The sole beneficiary has requested that shares and investments held by the deceased be transferred in specie to the DGR
The value of the shares and investments is in excess of $5,000.
No conditions were attached to the transfer.
Relevant legislative provisions
Income Tax Assessment Act 1997 subsection 995-1(1)
Income Tax Assessment Act 1997 section 30-15
Reasons for decision
When a person dies, a capital gain or capital loss from a CGT event happening to a CGT asset the person owned just before death is disregarded.
Where the asset devolves to the executors of the estate or passes to a beneficiary of the deceased estate the executor or beneficiary is taken to have acquired the asset on the day the person died. Any capital gain or capital loss the executor makes if the asset passes from the executor to the beneficiary is disregarded.
However CGT event K3 happens if a CGT asset owned by a deceased person just before they die passes to a beneficiary of their estate who is an exempt entity. CGT event K3 is taken to happen just before the deceased's death.

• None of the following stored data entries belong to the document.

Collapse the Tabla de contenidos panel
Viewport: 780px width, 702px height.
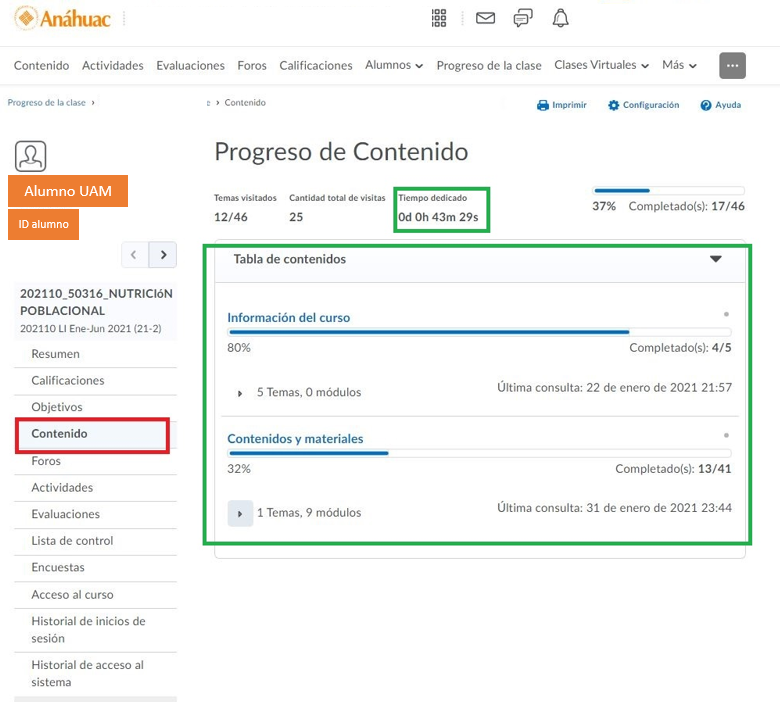(x=715, y=259)
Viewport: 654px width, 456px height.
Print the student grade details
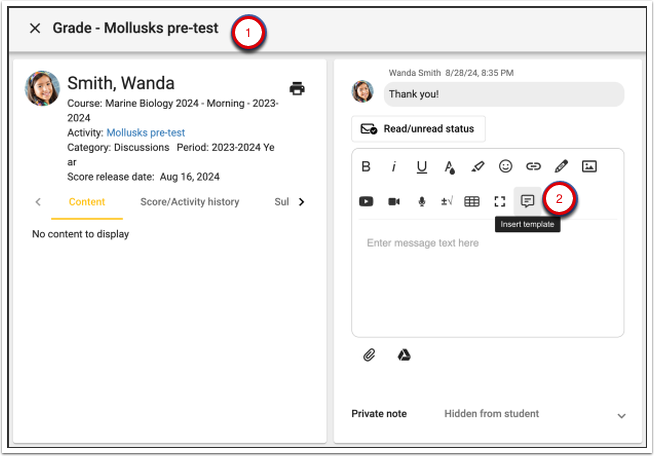coord(297,88)

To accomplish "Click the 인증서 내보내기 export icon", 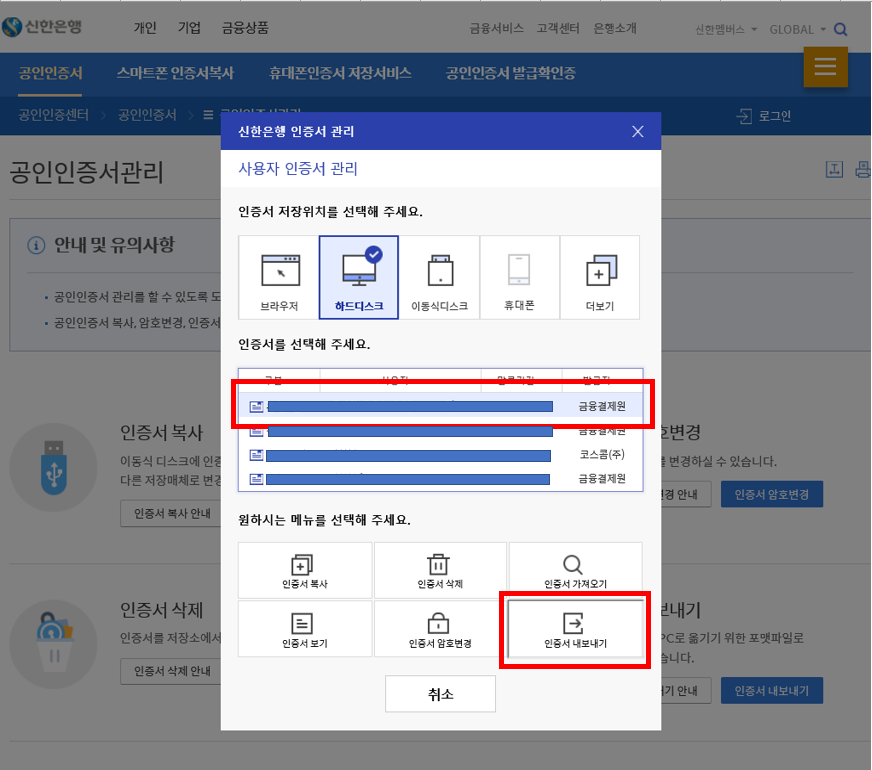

An exempt entity is one whose ordinary and statutory income is exempt from income tax because of Division 50 of the Income Tax Assessment Act 1997 (ITAA) (subsection 995-1(1) of the ITAA 1997).
In your situation, CGT event K3 happened as the portfolio of shares passed to the DGR who at that time was an exempt entity.
However, a capital gain or capital loss made from a testamentary gift of property is disregarded if the gift would have been deductible under section 30-15 of the ITAA 1997 had it not been a testamentary trust.
The table in section 30-15 of the ITAA 1997 sets out who the recipient of the gift can be, the type of gift you can make, how much you can deduct and any special conditions that apply.
Item 1 of the table sets out one of the situations in which a gift can be deducted. Under that item a gift of property must:
· be made to a DGR that is in Australia
· satisfy any gift conditions affecting the types of deductible gifts the recipient can received
· be property that is covered by one of the listed gift types.
The gift types include property valued by the Commissioner at more than $5,000.
Therefore, the deceased would have been entitled to a deduction for the gift of shares had it been made during their lifetime because:
· the gift (share portfolio) was made to a deductible gift recipient
· for that deductible gift recipient there were no gift conditions affecting the types of deductible gifts it could received that needed to be satisfied
· the shares are property valued at greater than $5,000.
Accordingly, any capital gain or capital loss made from CGT event K3 happening is disregarded.